Ágil como un gato y sigilosa como una serpiente, Celaena trepó por los travesaños de madera clavados en el casco del barco.
El primer centinela no advirtió su presencia hasta que notó las manos de la asesina alrededor del cuello. Celaena le apretó el cuello en dos puntos que lo sumieron en la inconsciencia. (Al fin y al cabo, era una asesina, no una criminal). Antes de que el hombre se desplomase en la cubierta, Celaena le tensó la mugrienta túnica para suavizar la caída. Callada como un ratón, sigilosa como el viento, silenciosa como una tumba.
El segundo centinela, apostado junto al timón, la vio subir la escalera. Se las arregló para emitir un grito ahogado antes de que el pomo de la espada se estrellara contra su frente y lo dejara también sin sentido. Una maniobra no tan limpia y no tan silenciosa: cayó al suelo con un golpe que llamó la atención del tercer vigilante, que hacía guardia en proa.
Sin embargo, reinaba la oscuridad y varios metros de eslora los separaban. Celaena se agachó cuanto pudo y tapó el cuerpo del centinela caído con la capa.
—¿Jon? —llamó el tercer guardia desde el otro lado de la cubierta.
Celaena se encogió al oírlo. Cerca de allí, en el Sin Amor, reinaba el silencio. El tufo del cuerpo hediondo de Jon le arrancó una mueca.
—¿Jon? —volvió a decir el guardia, y Celaena oyó unos pasos que se aproximaban. Cada vez más cera. Pronto se toparía con el primer centinela.
Tres… Dos… Uno…
—¿Pero qué diablos?
El guardia tropezó con el cuerpo postrado de su compañero.
Celaena avanzó.
Saltó por encima de la barandilla tan deprisa que el centinela no alzó la vista hasta que la asesina aterrizó a su espalda. Bastó un rápido golpe a la cabeza para abatirlo. Acto seguido, Celaena dejó caer el cuerpo sobre el del primer guardia. Con el corazón a punto de saltarle del pecho, Celaena corrió hacia la proa del barco. Hizo brillar el espejo tres veces. Tres guardias abatidos.
Nada.
—Venga, Sam.
Repitió las señales.
Un larguísimo momento después, un destello le respondió. El aire corrió por los pulmones de Celaena en cuanto soltó el aliento que había contenido sin darse cuenta siquiera. Los guardias del Sin Amor también estaban inconscientes.

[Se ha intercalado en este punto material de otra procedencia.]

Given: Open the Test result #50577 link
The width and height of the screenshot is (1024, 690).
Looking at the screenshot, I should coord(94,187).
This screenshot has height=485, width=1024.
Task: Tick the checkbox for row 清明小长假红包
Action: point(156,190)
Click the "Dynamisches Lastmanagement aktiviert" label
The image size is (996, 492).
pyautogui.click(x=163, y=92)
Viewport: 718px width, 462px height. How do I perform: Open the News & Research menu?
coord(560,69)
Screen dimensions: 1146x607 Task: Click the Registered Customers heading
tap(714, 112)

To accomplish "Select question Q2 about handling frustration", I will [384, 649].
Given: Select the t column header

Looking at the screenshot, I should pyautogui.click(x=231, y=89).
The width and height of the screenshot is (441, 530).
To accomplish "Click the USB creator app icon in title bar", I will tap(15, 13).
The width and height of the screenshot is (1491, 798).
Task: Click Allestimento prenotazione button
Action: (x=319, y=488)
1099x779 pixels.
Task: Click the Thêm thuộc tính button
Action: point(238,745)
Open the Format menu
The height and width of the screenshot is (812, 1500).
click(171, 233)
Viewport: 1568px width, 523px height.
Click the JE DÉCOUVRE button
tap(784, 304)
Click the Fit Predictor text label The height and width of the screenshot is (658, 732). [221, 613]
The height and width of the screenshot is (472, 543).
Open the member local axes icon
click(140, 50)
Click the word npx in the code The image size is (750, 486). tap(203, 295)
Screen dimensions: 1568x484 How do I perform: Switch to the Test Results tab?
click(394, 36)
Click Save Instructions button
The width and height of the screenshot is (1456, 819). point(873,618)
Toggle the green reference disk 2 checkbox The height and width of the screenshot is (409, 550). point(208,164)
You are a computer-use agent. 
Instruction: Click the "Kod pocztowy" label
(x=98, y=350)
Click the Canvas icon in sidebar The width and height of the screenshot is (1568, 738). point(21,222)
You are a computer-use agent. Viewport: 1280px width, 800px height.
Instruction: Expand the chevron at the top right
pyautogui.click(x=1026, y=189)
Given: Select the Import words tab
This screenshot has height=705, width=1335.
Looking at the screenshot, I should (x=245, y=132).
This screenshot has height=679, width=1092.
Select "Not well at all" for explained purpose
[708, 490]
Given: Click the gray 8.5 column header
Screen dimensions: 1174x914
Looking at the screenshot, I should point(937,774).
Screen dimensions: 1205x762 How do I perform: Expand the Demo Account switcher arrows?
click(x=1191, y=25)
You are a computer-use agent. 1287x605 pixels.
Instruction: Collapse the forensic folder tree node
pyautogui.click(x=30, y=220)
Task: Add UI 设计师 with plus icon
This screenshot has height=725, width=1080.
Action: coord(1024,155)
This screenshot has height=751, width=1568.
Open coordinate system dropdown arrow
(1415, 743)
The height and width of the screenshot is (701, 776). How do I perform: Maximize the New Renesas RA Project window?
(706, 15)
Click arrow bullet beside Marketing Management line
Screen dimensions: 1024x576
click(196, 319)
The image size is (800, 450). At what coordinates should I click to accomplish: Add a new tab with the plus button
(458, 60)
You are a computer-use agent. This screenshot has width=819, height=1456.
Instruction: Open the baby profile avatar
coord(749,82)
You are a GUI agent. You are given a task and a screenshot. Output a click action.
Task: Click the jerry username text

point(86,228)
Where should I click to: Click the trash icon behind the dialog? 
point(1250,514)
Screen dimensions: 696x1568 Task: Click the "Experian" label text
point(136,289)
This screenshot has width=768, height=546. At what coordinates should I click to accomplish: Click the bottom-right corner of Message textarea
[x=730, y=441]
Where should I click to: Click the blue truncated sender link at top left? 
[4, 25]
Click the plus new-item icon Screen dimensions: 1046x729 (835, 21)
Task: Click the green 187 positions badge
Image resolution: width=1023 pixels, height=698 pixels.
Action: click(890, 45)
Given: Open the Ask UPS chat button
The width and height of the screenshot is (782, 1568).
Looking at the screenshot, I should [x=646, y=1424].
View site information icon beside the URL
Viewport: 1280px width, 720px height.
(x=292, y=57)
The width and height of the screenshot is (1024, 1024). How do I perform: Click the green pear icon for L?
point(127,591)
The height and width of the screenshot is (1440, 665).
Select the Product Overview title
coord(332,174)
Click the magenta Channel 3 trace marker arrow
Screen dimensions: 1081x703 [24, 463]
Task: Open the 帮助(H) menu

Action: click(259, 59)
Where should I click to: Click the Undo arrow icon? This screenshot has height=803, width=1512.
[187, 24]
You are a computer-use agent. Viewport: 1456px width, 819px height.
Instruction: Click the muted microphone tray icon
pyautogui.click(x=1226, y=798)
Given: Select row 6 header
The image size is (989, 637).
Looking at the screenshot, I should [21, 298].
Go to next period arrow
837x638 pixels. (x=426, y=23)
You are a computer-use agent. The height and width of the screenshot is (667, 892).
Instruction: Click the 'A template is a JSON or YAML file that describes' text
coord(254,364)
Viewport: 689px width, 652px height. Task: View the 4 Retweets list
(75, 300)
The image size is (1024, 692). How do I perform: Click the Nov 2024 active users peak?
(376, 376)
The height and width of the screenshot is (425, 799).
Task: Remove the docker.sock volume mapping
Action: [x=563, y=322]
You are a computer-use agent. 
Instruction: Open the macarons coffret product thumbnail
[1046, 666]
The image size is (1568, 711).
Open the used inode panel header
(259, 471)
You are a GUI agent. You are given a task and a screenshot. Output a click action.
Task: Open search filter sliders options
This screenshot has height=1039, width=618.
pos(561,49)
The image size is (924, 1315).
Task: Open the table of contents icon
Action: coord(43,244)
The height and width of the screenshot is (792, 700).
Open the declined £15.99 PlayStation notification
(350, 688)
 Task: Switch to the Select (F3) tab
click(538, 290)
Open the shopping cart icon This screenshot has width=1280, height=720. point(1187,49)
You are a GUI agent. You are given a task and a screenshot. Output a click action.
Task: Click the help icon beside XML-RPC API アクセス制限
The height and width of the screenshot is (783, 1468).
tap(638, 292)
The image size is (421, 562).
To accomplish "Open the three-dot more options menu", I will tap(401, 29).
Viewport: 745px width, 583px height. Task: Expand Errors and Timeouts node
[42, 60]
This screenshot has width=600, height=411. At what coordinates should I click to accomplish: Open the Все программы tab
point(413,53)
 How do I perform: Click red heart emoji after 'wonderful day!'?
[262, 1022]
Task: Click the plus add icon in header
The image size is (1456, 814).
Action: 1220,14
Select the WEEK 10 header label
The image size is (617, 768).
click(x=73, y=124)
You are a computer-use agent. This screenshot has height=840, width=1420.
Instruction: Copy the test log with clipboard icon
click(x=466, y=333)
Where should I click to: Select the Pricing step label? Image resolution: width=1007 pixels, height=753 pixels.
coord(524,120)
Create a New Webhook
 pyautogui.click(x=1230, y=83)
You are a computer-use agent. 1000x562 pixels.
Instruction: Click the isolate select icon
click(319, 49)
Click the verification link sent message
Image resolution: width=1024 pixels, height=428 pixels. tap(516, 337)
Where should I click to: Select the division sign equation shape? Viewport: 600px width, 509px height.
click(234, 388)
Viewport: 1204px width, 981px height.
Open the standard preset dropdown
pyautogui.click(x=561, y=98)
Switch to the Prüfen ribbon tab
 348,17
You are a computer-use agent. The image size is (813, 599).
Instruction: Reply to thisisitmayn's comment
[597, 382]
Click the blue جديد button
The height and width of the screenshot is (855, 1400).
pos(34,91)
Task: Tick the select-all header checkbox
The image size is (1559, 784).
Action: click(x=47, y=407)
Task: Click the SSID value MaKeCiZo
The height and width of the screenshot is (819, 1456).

Celaena hizo una señal. La atalaya seguía en silencio. Si los vigías estaban allí, no habían visto nada. Tenían que ser rápidos y estar de vuelta antes de que su desaparición fuera advertida.
El guardia que vigilaba el camarote del capitán se las arregló para patear la pared tan fuerte como para despertar a los muertos antes de que lo abatiese, pero el aviso no impidió que el capitán Fairview gritara cuando Celaena entró en su despacho y cerró la puerta.
Cuando Fairview estuvo encerrado en el calabozo, amordazado, atado y plenamente consciente de que solo si él y sus guardias cooperaban conservaría la vida, Celaena bajó a la bodega.
A pesar de la estrechez del pasillo, los dos guardias que vigilaban la puerta no advirtieron su presencia hasta que Celaena se tomó la libertad de dejarlos inconscientes.
Con el máximo sigilo, cogió el farolillo que pendía de una clavija de la pared y abrió la puerta.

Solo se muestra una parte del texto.